The Piano Quintet No. 1 in C minor is Dohnányi’s first publication, but there is nothing immature about this particular Opus 1. I wish I had known it when once involved in a dinner party challenge to establish ‘music’s best Opus 1’ – that would have silenced the show-offs proposing Berg’s Piano Sonata and Webern’s Passacaglia. The four movements of the Quintet No. 1 are well-proportioned and contrasted, and there is attractive melodic invention in each. The first subject of the opening Allegro is striking enough to command attention, and the development generates a fair degree of propulsion. The piano writing sounds a real challenge at times (Dohnányi was a virtuoso) but Gottlieb Wallisch rises to it impressively. The slow movement is the romantic heart of the work, with a warm main theme and at times great ardour. The string players respond with touching expression here, and with rhythmic flair in the high-stepping finale.

The composer next tackled the form in 1914, and the three-movement Piano Quintet in E flat minor Op. 26 is a very worthy successor. In the excellent booklet note Richard Whitehouse rightly points to its harmonic ambiguity as evidence of the composer’s awareness of contemporary developments in music.
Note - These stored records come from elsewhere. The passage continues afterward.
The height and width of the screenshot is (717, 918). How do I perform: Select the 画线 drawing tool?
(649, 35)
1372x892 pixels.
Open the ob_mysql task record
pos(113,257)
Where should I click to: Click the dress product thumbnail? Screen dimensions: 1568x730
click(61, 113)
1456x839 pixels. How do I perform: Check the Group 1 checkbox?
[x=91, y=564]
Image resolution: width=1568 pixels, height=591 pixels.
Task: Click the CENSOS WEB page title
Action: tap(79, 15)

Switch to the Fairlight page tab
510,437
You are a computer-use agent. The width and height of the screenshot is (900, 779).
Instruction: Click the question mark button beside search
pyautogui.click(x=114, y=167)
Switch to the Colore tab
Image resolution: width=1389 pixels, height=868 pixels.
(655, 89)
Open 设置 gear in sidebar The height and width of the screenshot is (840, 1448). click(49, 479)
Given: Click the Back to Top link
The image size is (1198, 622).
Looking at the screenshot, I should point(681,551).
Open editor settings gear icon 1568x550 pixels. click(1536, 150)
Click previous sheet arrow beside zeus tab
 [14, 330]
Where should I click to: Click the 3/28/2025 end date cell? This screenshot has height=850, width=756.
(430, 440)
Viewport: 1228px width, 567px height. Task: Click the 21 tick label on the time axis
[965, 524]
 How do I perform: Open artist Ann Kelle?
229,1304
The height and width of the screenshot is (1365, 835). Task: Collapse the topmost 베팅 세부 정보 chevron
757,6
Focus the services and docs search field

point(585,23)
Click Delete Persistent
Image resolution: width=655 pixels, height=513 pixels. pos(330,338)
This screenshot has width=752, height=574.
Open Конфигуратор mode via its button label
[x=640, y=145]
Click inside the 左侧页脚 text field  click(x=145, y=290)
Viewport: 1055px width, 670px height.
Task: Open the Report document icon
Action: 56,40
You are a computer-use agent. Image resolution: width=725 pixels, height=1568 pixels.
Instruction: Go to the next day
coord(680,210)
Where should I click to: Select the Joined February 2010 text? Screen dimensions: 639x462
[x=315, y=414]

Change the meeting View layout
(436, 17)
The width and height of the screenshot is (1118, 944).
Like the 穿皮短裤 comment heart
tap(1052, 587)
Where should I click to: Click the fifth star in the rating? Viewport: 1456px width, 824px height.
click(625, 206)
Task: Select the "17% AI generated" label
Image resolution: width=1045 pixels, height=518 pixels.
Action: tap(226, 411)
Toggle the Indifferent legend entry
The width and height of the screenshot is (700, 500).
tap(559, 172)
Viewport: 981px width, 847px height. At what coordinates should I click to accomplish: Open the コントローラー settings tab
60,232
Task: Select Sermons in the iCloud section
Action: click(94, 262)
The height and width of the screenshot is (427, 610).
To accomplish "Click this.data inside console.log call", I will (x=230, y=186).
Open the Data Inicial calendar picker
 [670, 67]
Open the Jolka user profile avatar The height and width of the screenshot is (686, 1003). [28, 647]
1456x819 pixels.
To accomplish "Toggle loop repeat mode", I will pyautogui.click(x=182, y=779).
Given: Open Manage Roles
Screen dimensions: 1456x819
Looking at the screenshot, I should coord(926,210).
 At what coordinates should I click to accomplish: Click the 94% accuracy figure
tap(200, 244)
However it is far from a challenging listen, and of such quality that one wonders why it is not heard more often. The Ensō String Quartet and Wallisch are as convincing in this as they are in the C minor work, and the recording allows us to hear plenty of the enchanting compositional detail.

The acoustic of the Glenn Gould Studio in Toronto sounds just about right for chamber music of this scale. So this is all-round a very successful disc, and the playing is so persuasive that one wishes they had used the spare twenty minutes or so of unused time on the disc for some more of Dohnányi’s chamber music.

Gottlieb Wallisch and the Ensō String Quartet do not have the field to themselves in these works however. On ASV the Vanbrugh Quartet is joined by Martin Roscoe in equally good performances, a little more urgent than these Naxos versions in every movement. They also add a fifteen-minute Dohnányi piece for solo piano, his Suite in the Old Style from 1913, which is worth obtaining if you do not have Roscoe’s version already on his recent complete Dohnányi piano music survey for Hyperion. That 1995 disc might be hard to find now, but there is also a 2008 Praga SACD in the Kocian Quartet’s series of the composer’s chamber music. The latter adds the substantial cello sonata to the quintets to give an eighty minute playing time. That said, for a bargain disc devoted just to these two splendid Piano Quintets, this Naxos issue is very welcome indeed.